::: Input rows

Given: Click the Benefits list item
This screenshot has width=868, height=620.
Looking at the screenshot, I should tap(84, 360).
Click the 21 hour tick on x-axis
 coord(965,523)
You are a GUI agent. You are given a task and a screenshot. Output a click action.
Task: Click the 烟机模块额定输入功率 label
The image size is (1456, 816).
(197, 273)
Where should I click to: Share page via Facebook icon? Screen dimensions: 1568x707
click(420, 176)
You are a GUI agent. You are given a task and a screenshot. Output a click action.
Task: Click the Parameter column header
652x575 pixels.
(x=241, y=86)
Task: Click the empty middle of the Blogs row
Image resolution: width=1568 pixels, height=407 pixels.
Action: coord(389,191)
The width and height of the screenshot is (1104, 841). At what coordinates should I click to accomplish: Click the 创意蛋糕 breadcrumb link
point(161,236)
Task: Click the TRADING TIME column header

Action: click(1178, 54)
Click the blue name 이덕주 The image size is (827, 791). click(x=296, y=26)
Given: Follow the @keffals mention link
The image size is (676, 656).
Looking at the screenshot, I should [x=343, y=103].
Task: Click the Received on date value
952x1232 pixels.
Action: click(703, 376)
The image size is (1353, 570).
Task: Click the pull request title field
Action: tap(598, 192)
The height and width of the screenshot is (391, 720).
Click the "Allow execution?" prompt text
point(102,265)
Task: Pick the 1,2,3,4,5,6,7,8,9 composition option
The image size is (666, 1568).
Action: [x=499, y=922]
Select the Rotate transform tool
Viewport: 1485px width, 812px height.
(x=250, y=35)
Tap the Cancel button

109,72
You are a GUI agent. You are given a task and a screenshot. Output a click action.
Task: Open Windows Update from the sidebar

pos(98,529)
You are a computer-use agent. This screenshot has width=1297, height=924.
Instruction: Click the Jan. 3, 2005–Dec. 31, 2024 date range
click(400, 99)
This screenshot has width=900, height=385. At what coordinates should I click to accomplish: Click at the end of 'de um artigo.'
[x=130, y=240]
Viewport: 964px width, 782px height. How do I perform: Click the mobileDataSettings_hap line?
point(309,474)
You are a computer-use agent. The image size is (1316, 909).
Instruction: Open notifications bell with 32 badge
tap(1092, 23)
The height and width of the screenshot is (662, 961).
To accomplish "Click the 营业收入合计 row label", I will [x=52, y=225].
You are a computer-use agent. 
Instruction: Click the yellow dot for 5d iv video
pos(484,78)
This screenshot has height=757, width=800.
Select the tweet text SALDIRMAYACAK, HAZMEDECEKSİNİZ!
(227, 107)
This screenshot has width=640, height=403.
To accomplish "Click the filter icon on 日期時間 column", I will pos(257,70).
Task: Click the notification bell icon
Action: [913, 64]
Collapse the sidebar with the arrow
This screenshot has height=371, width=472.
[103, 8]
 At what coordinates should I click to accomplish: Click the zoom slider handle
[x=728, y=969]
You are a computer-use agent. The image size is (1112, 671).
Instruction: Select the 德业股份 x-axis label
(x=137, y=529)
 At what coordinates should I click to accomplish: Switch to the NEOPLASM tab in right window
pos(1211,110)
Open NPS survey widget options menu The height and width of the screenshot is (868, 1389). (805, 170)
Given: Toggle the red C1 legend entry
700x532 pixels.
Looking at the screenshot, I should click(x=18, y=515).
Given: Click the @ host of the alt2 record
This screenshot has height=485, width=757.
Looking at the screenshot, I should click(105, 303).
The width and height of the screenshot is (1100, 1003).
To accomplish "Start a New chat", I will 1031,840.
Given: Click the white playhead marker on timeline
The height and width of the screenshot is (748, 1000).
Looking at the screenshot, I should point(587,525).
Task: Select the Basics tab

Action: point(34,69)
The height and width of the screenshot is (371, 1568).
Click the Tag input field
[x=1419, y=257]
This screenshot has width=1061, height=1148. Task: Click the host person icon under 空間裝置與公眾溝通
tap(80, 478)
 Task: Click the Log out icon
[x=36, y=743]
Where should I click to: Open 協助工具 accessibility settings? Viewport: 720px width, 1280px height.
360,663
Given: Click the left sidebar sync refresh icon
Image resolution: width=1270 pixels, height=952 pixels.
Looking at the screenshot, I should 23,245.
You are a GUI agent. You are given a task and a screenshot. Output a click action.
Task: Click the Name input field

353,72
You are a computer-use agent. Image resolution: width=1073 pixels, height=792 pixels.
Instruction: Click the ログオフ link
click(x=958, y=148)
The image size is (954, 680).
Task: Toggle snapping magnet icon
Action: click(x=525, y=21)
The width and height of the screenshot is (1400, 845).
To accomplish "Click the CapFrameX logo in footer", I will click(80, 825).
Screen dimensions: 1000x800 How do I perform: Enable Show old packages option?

::::::

Required task: Reproduce the listing above verbatim. Start at its first line and end with the line containing "(x=241, y=86)", including both.

Response to the task:
Given: Click the Benefits list item
This screenshot has width=868, height=620.
Looking at the screenshot, I should tap(84, 360).
Click the 21 hour tick on x-axis
 coord(965,523)
You are a GUI agent. You are given a task and a screenshot. Output a click action.
Task: Click the 烟机模块额定输入功率 label
The image size is (1456, 816).
(197, 273)
Where should I click to: Share page via Facebook icon? Screen dimensions: 1568x707
click(420, 176)
You are a GUI agent. You are given a task and a screenshot. Output a click action.
Task: Click the Parameter column header
652x575 pixels.
(x=241, y=86)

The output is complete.